Glass window, Bahamas - Winslow Homer - 1885

-- Lettre muette--

England Forest, Mai 2009

Ma chère amie,

Nous y voila à présent combien de temps s'est-il écoulé ? 1 an ? 10 ans ? une vie ? une éternité ou 1 seconde à peine ? dites le moi ! [...]

Je suis là, assis sur la jetée, j'attends que le jour se lève. Le vent frais du matin fouette mon visage d'embruns légers. L'air iodé, le goût du sel sur mes lèvres, la mer, et je vous imagine, vous êtes là quelque part de l'autre coté de cet océan que j'embrasse du regard. Je pense à vous, je vous vois presque, lisant et relisant ces mots en mâchouillant les branches de vos lunettes rouges (oui celle là même que j'avais essayé un jour), je vois votre sourire.
Je pense à vous, je ne vous ai pas oublié. Comment le pourrai-je ?

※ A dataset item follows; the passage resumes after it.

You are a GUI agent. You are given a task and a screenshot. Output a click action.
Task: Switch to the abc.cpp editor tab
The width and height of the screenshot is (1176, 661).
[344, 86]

Vous m'appeliez un peu plus tôt dans votre lettre "mon cher ami", voila bien longtemps que l'on ne m'avait pas nommer ainsi, et il me semble encore que étiez la seul à employer ces mots à mon égard à l'époque. Dans une autre vie qui a durée une éternité ou une seconde à peine, je ne sais plus. [...]

Alors de quoi pourrai-je vous parler ? Je pourrai vous parler du temps qu'il fait dans l'île, du radieux soleil qui s'annonce pour aujourd'hui, des arbres qui perdent doucement leur feuilles comme en automne sous vos latitudes mais sans ocres ni roux, je pourrai vous parler des températures qui baissent petit à petit, au fur et à mesure que nous entrons dans l'hiver austral. Non.
Et si je vous parlait des gens ? vous dire comment ils sont, ce qu'ils m'inspirent.
Non. 
Alors je pourrais vous parler du contexte socio-politique, vous parler de la signature d'accord sur la baisse de prix, l'augmentation des salaires, de ces états généraux d'outre-mers qui n'ont pas encore trouvés son public, et se présentent d'ores et déjà comme un succès mitigé.
 Non.
Je ne vous parlerai pas de tous ça. De tous ça vous pouvez en avoir écho dans les médias. Non. Je vous parlerai bien de moi mais j'aurais peur de vous ennuyer [...] mais je prends le risque, puisque vous insistez.
Le soleil est déjà levé et commence juste, sa course au firmament. je regarde l'horizon et mes pensées s'envolent (vers vous, attrapez-les !).

J'étais revenu dans l'île pour trouver la paix, un peu de répit. Aujourd'hui, je me demande ce que je fais ici. Je ne sert à rien, ni à personne. Je suis inutile. J'erre dans St Denis comme une âme en peine et la vérité : Je ne fais rien de mes journées. J'ai perdu mes illusions.
Stefan Zweig a dit un jour : "
Ce n'est que quand on n'est pas inutile que l'existence prend un sens", c'est plutôt ironique quand on sait qu'il s'est suicidé dans la fleur de l'âge. Mais paradoxalement je ne le comprends que trop bien. [...]

Alors pour tuer le temps (puisqu'il faut bien tuer quelque chose avant moi-même) je marche, je lis beaucoup et je rêve comme toujours. Et cependant je perds quelque chose que je peux pas encore définir. Ce que je sais, c'est qu'hier soir encore, m'en allant me coucher, je me suis apperçu dans le grand miroir de l'entrée... et j'ai particulièrement détesté l'individu que j'y ai vu. Il y a une forme de fatalité là dedans. Une acceptation sourde de l'aliénation de l'esprit et du corps. Mais une partie de moi appel à la révolte. Cette même révolte qui me poussa à tout quitter il y a quoi... un éternité ou 1 seconde a peine, je ne sais plus vraiment.

En résumé, de révolutions en révolutions, nous demeurons insensiblement les mêmes, pris au piège dans les prisons que nous fabriquons nous-même. On peut s'évader parfois, jamais pendant tres logntemps, mais on y revient toujours. Et pourtant il existera toujours cette flamme à l'intérieur, une partie de nous, qui n'acceptera jamais cette condition, appelons ça l'instinct, (pourquoi pas). Cette flamme ne s'éteint que lorsque l'on meurt et c'est pour ça que je suis là ce matin sur le bord de la jetée, j'ai décidé de tuer celui que j'ai vu hier dans le miroir. Je ne sais pas combien de temps ça va prendre, sans doute le temps compris entre une éternité et 1 seconde. qui sait ? [...]

Pendant que j'écris, le soleil monte bien haut, il faut déjà chaud, et les reflets sur l'océan m'aveuglent. Le goût de sel sur mes lèvres, mes larmes, c'est l'heure de la révolte. Il doit être 9h00 passé... d'une éternité ou d'une seconde à peine.